Große Aufregung im olympischen Curling-Match zwischen Kanada und Schweden, als ein Streit zwischen zwei Spielern in Betrugsvorwürfen und einem hitzigen Wortgefecht ausartete. Von offizieller Seite sieht man im Anschluss keinerlei Notwendigkeit, tätig zu werden.
Für das Internationale Olympische Komitee (IOC) gibt es in der Kontroverse um das hitzige Curling-Spiel zwischen Kanada und Schweden keinen Handlungsbedarf. Man sei sich der Angelegenheit "bewusst", sagte Pressesprecher Mark Adams, stellte sogleich aber klar: "Das ist eindeutig ein Fall für den Verband."
Ein Nachspiel von Seiten der Olympia-Organisatoren sei nicht zu erwarten: "Soweit ich gesehen habe, wurden die Regeln eingehalten und das Ergebnis bleibt bestehen." Vielmehr müssten die Teams und der Curling-Verband aktiv werden.
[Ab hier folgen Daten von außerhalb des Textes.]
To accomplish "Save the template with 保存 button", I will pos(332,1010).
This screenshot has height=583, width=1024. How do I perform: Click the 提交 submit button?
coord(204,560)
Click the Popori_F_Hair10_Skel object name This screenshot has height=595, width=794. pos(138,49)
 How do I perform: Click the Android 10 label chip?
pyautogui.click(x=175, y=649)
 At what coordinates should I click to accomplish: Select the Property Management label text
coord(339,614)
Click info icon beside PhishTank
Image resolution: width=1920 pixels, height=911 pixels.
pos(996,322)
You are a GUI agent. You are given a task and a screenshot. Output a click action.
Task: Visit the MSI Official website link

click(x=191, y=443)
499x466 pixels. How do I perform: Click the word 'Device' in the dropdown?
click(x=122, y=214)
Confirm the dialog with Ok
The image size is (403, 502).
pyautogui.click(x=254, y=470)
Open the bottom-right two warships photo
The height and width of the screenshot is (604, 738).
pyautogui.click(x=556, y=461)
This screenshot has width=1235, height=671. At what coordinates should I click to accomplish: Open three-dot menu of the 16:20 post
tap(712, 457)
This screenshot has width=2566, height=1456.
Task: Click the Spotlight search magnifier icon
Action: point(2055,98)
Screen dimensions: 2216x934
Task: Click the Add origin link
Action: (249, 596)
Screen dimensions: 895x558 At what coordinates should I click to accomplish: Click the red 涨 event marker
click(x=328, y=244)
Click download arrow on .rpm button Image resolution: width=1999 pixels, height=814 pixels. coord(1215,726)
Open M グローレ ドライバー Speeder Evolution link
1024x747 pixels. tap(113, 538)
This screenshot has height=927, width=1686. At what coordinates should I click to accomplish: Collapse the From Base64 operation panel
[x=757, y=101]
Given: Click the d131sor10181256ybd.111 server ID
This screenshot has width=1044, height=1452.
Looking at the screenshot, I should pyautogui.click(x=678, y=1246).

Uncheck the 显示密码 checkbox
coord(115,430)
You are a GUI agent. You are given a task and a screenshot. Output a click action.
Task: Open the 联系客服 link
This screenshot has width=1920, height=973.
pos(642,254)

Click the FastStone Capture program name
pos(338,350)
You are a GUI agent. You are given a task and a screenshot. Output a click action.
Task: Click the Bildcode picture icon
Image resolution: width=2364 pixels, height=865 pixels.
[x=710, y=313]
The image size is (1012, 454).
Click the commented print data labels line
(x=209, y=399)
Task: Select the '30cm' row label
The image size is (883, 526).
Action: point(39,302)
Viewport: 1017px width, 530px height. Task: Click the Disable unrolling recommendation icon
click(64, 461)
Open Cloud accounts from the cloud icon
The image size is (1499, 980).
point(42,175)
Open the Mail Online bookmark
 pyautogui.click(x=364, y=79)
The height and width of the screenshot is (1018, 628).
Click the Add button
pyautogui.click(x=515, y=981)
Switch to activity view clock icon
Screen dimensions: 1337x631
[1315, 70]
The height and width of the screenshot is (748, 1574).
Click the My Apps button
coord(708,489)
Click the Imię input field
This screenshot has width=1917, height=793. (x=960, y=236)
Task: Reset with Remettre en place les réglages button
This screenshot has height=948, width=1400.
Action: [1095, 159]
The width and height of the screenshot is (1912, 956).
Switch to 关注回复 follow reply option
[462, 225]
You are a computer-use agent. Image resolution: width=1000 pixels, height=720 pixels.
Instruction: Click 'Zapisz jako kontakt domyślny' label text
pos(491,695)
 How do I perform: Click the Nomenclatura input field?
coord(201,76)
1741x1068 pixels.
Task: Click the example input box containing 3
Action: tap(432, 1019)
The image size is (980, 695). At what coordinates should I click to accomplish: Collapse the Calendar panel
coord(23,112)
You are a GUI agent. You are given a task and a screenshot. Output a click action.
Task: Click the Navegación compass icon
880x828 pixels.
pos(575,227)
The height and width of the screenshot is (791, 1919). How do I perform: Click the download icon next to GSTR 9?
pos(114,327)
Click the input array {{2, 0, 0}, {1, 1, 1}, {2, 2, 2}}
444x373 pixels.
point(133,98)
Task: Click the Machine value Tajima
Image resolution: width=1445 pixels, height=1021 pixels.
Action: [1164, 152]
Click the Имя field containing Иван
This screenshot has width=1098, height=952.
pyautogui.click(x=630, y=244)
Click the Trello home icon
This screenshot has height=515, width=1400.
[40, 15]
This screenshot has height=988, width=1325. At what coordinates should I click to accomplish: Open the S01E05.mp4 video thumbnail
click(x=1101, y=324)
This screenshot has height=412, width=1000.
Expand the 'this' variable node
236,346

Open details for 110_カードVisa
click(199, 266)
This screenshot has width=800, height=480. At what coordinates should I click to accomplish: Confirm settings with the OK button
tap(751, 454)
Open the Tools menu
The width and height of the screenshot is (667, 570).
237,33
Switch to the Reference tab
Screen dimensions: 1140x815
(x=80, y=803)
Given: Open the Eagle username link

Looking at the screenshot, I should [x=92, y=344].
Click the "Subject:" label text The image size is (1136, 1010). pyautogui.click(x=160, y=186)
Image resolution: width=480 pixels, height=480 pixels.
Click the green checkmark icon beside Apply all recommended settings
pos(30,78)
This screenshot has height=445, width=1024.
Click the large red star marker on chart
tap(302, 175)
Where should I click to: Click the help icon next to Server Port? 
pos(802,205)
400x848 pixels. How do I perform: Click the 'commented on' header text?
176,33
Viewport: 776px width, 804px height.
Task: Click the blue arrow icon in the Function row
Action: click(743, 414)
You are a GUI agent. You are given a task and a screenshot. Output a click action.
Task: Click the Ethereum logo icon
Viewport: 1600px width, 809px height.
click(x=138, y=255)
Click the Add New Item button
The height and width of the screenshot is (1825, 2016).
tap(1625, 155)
Was war passiert? Am Freitag waren sich in der Halle von Cortina die Curler Third Marc Kennedy aus Kanada und Oskar Eriksson aus Schweden in die Haare gekommen. Schon früh im Spiel hatte Schweden unterbrechen lassen, um einen Regelverstoß der Kanadier zu überprüfen.
Betrugsvorwürfe im Curling
Mindestens ein kanadischer Spieler hatte nach Meinung der Europäer seinem Stein mit dem Finger noch einen verbotenen Schubs gegeben, eine solche Doppelberührung ist nicht erlaubt. Team Schweden stichelte damit immer wieder, bis Kennedy die Zündschnur riss. "Wer? Wer? Wer tut das? Ich habe das noch nie getan", rief er erbost. Eriksson konterte: "Ich zeige dir das Video nach dem Spiel."
Über die Mikrofone, die Spieler sind verkabelt, war von Kennedy deutlich zu hören: "Komm, verpiss Dich! Verpiss Dich einfach!" Eriksson betonte derweil hinterher: "Wir haben es den Schiedsrichtern gesagt, aber sie haben die Regel falsch ausgelegt."
Der Verband World Curling teilte mit, es seien keine Regelverstöße aufgefallen. Am Tag darauf sprach der Weltverband nach Studie der TV-Bilder dennoch eine mündliche Verwarnung gegen die Kanadier für die Wortwahl Kennedys aus.